[Collection entries]

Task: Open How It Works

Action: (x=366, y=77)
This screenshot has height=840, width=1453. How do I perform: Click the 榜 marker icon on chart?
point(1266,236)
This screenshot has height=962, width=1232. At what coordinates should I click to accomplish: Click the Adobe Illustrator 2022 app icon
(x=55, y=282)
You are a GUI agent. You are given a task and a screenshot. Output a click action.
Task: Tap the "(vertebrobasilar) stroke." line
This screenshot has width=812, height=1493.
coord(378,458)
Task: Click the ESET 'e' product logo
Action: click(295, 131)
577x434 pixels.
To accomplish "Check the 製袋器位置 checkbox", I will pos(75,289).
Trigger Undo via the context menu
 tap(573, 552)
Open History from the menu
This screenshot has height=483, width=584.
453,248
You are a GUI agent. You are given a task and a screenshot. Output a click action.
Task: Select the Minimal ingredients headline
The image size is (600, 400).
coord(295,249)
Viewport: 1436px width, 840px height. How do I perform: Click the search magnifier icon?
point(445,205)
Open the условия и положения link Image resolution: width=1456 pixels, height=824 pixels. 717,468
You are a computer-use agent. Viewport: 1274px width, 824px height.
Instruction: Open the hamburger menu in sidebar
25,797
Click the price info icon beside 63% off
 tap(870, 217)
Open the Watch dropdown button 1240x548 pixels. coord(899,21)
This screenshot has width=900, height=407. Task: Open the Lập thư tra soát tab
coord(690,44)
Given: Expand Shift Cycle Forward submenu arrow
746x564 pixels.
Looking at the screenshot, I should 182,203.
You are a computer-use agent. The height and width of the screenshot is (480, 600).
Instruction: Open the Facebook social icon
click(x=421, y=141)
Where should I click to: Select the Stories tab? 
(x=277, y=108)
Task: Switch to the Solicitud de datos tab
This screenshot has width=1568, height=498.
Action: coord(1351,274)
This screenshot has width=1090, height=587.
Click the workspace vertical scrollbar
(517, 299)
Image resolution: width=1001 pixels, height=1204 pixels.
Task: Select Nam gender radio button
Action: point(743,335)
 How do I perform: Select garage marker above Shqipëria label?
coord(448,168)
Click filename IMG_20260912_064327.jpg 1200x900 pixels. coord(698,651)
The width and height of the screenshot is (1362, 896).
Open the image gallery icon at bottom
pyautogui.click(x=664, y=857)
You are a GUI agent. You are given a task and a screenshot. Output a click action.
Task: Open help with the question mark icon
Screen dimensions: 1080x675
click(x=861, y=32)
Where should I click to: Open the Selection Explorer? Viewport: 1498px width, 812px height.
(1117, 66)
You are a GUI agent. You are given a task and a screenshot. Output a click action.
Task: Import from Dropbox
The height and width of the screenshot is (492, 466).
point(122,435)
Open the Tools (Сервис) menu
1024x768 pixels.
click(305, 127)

## What you are asked to do:
Retype every line of the records above without any changes.

## The solution:
Task: Open How It Works

Action: (x=366, y=77)
This screenshot has height=840, width=1453. How do I perform: Click the 榜 marker icon on chart?
point(1266,236)
This screenshot has height=962, width=1232. At what coordinates should I click to accomplish: Click the Adobe Illustrator 2022 app icon
(x=55, y=282)
You are a GUI agent. You are given a task and a screenshot. Output a click action.
Task: Tap the "(vertebrobasilar) stroke." line
This screenshot has width=812, height=1493.
coord(378,458)
Task: Click the ESET 'e' product logo
Action: click(295, 131)
577x434 pixels.
To accomplish "Check the 製袋器位置 checkbox", I will pos(75,289).
Trigger Undo via the context menu
 tap(573, 552)
Open History from the menu
This screenshot has height=483, width=584.
453,248
You are a GUI agent. You are given a task and a screenshot. Output a click action.
Task: Select the Minimal ingredients headline
The image size is (600, 400).
coord(295,249)
Viewport: 1436px width, 840px height. How do I perform: Click the search magnifier icon?
point(445,205)
Open the условия и положения link Image resolution: width=1456 pixels, height=824 pixels. 717,468
You are a computer-use agent. Viewport: 1274px width, 824px height.
Instruction: Open the hamburger menu in sidebar
25,797
Click the price info icon beside 63% off
 tap(870, 217)
Open the Watch dropdown button 1240x548 pixels. coord(899,21)
This screenshot has width=900, height=407. Task: Open the Lập thư tra soát tab
coord(690,44)
Given: Expand Shift Cycle Forward submenu arrow
746x564 pixels.
Looking at the screenshot, I should 182,203.
You are a computer-use agent. The height and width of the screenshot is (480, 600).
Instruction: Open the Facebook social icon
click(x=421, y=141)
Where should I click to: Select the Stories tab? 
(x=277, y=108)
Task: Switch to the Solicitud de datos tab
This screenshot has width=1568, height=498.
Action: coord(1351,274)
This screenshot has width=1090, height=587.
Click the workspace vertical scrollbar
(517, 299)
Image resolution: width=1001 pixels, height=1204 pixels.
Task: Select Nam gender radio button
Action: point(743,335)
 How do I perform: Select garage marker above Shqipëria label?
coord(448,168)
Click filename IMG_20260912_064327.jpg 1200x900 pixels. coord(698,651)
The width and height of the screenshot is (1362, 896).
Open the image gallery icon at bottom
pyautogui.click(x=664, y=857)
You are a GUI agent. You are given a task and a screenshot. Output a click action.
Task: Open help with the question mark icon
Screen dimensions: 1080x675
click(x=861, y=32)
Where should I click to: Open the Selection Explorer? Viewport: 1498px width, 812px height.
(1117, 66)
You are a GUI agent. You are given a task and a screenshot. Output a click action.
Task: Import from Dropbox
The height and width of the screenshot is (492, 466).
point(122,435)
Open the Tools (Сервис) menu
1024x768 pixels.
click(305, 127)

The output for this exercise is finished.